→ **BRIEF**:
Could you transcribe every record below exactly as written, leaving out any pictures?

→ **Collected data entries**:

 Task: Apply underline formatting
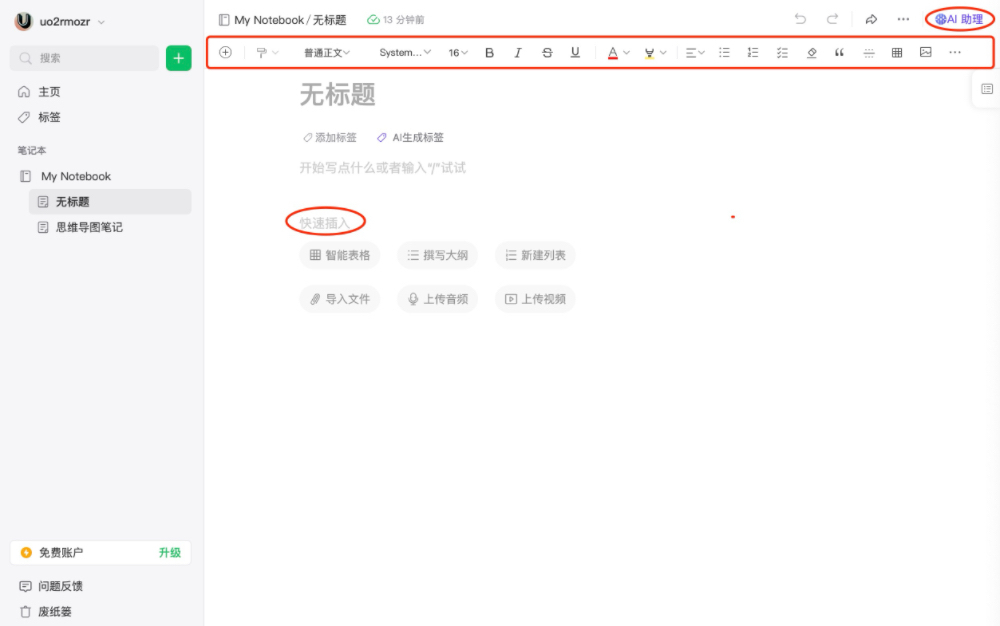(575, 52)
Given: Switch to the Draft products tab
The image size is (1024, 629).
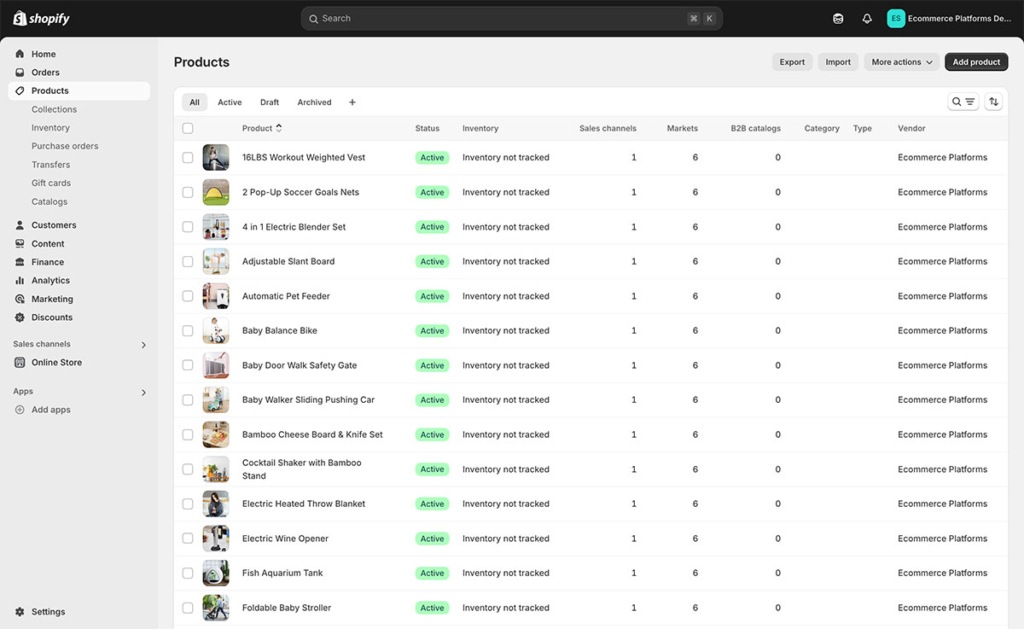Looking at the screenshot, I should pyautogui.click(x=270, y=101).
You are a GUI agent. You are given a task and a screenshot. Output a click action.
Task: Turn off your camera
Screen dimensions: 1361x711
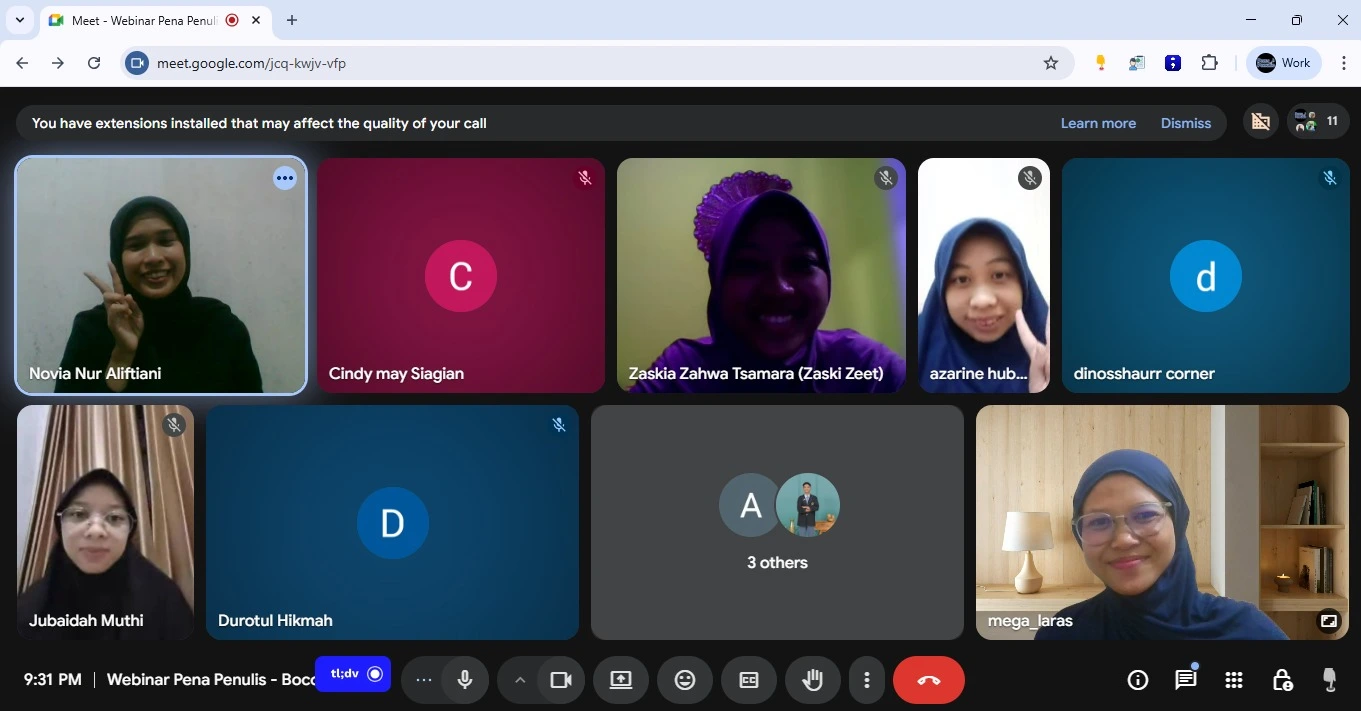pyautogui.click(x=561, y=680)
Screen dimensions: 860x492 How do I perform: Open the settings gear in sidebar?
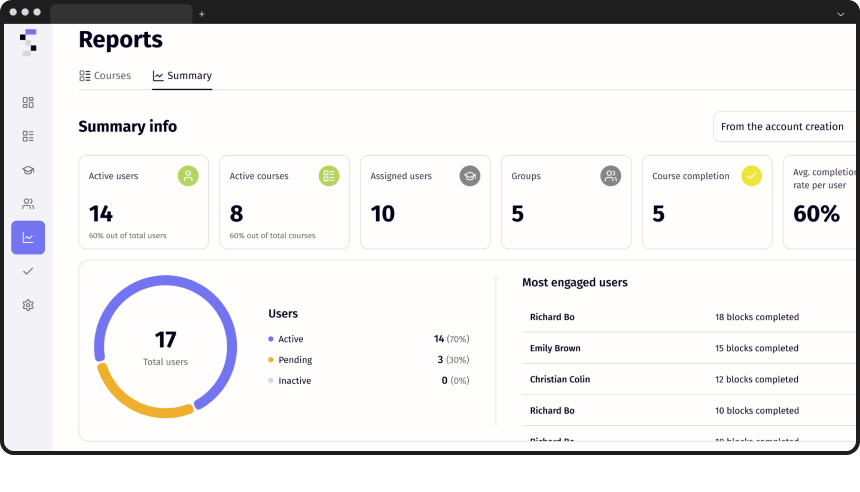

→ **RESULT FOR THIS EXERCISE**:
 Task: Apply underline formatting
(575, 52)
Given: Switch to the Draft products tab
The image size is (1024, 629).
Looking at the screenshot, I should pyautogui.click(x=270, y=101).
You are a GUI agent. You are given a task and a screenshot. Output a click action.
Task: Turn off your camera
Screen dimensions: 1361x711
pyautogui.click(x=561, y=680)
Screen dimensions: 860x492 How do I perform: Open the settings gear in sidebar?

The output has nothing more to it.